Japanese startup EmbodyMe has launched its xpression camera, a virtual camera for use in video conferencing, for free. Initially available for Mac only, a Windows version will be available soon. Users who have registered on the official website will be able to download the software in stages.
xpression camera is an app that lets you set up a single image of any person, and then take over the image with your own facial expressions and move it in real-time. It can be set up as a virtual camera, so you can use it in any video conferencing tool such as Zoom or Google Meet. If you register a photo of yourself in a suit, you can attend a meeting even if you're wearing sleepwear.
Another advantage is that you can eliminate the so-called "Zoom fatigue”. Zoom fatigue is caused by being aware that your face is displayed on the screen and being watched all the time, and this is reduced by using an avatar.

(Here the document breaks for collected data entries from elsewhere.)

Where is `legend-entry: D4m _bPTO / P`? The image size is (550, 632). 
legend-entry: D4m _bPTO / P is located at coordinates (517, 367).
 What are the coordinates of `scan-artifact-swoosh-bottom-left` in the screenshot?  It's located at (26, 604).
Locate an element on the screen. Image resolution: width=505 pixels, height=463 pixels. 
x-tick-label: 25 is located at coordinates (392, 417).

Another advantage of the xpression camera is that it runs on a typical laptop. According to EmbodyMe's President Kazuhoshi Yoshida, similar efforts exist with open-source technology, but "you need a great machine to make it work in real-time," he says, "and it's not perfect in terms of quality. The front is often off, and it is far from practical." On this point, xpression camera runs on popular machines like MacBooks.

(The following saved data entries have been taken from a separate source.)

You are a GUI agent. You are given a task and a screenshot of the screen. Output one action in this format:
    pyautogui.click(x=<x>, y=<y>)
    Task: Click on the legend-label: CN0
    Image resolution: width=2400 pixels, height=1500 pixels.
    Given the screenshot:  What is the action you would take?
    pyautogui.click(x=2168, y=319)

It's similar to the work of so-called VTubers, but VTubers are expensive to create character models for and typically use 2D animated characters, so their user base is limited. In this regard, the xpression camera, which allows you to manipulate your own childhood photos and photos of celebrities with your own expression, can target a wider range of users.

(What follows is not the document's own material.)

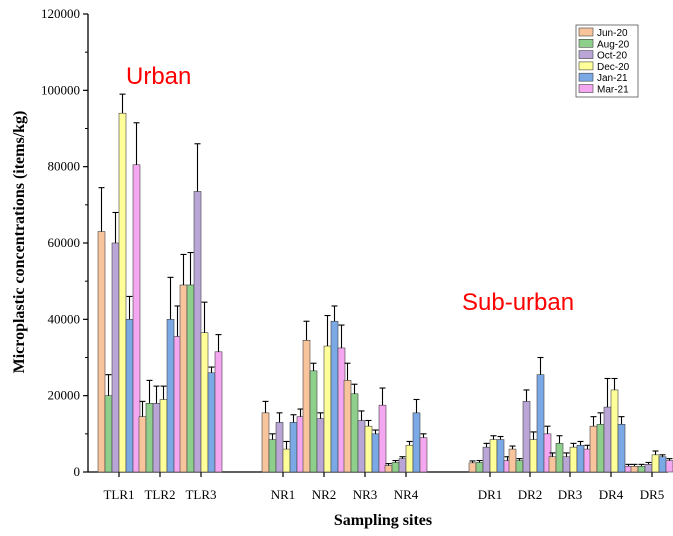  I want to click on y-tick-label: 60000, so click(64, 242).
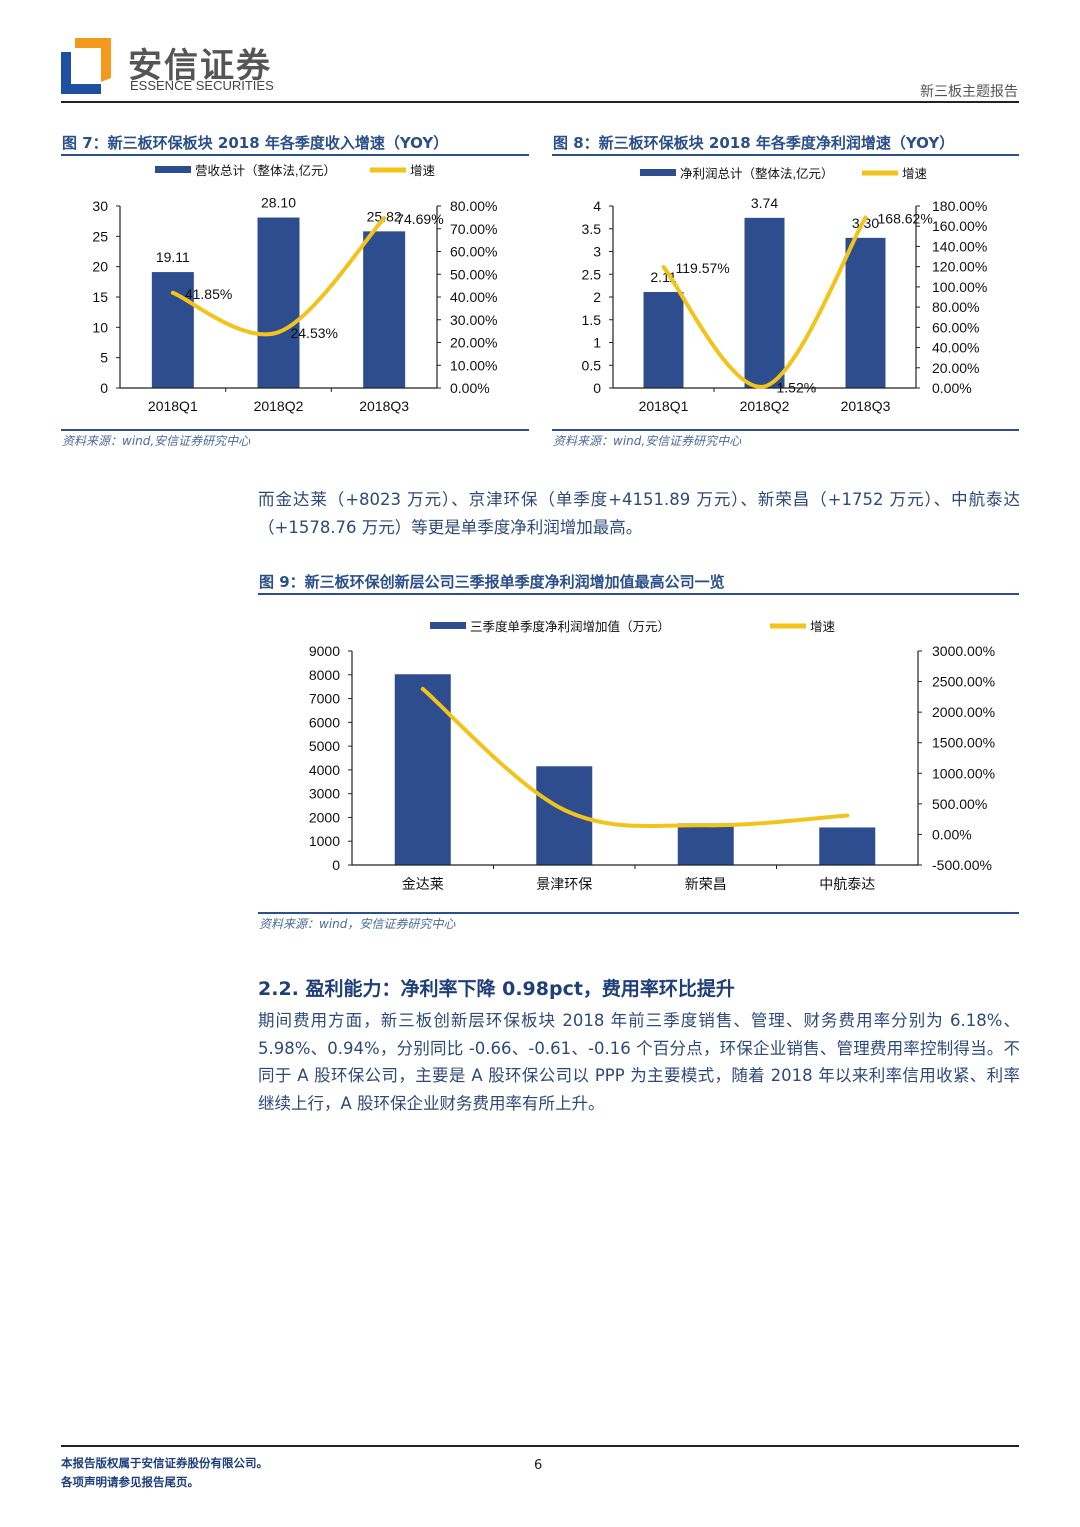 This screenshot has height=1527, width=1080. I want to click on c1-left-tick-label-7: 3.5, so click(592, 229).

Technically, the xpression camera utilizes EmbodyMe's proprietary image recognition technology. Instead of using a 3D sensor like the iPhone's Face ID, it uses only image recognition to estimate more than 50,000 3D points on your face and track your facial expressions in real-time. In addition to this, the system utilizes GAN (Generative Adversarial Networks), a deep learning technology that has become a hot topic in the deep-fake video of former U.S. President Barack Obama. This makes it possible to create a 3D-style avatar from a single photo.
In the future, the company plans to introduce technology that does not track facial expressions but instead uses only voice to generate facial expressions. Users will be able to participate in videoconferencing while doing household chores or jogging without any location restrictions.
Although the technology is currently being released as a virtual camera for use in video conferencing, it can be used in a wide range of applications, including remote customer service, education, and video production. For example, in an educational setting, a familiar character, not the face of the teacher, can teach a class, and in a video production setting, any line could be made to be said later, based on an already existing video, without the need for additional filming.
When I actually conducted a videoconference using the xpression camera, although the so-called "uncanny valley" was not exceeded, I could still feel that I was in a meeting with the camera turned on because the expressions were clearly conveyed despite the avatars being generated from images. If the "uncanny valley" is surpassed by future technological advances, we will need to consider measures against fake attendees.
EmbodyMe, the developer, raised approximately 230 million yen in funding, most recently in September of last year. The funding came from DEEPCORE, Incubate Fund, Deep30 (a VC from the University of Tokyo's Matsuo Lab), Techstars, SMBC Venture Capital, a third-party allotment to Shigeru Urushibara, and a grant from NEDO's research and development venture support program. To date, approximately 360 million yen has been raised.
This article is based on an article from the Japanese edition of Engadget and was created using the translation tool Deepl. The Japanese edition of Engadget does not guarantee the accuracy or reliability of this article.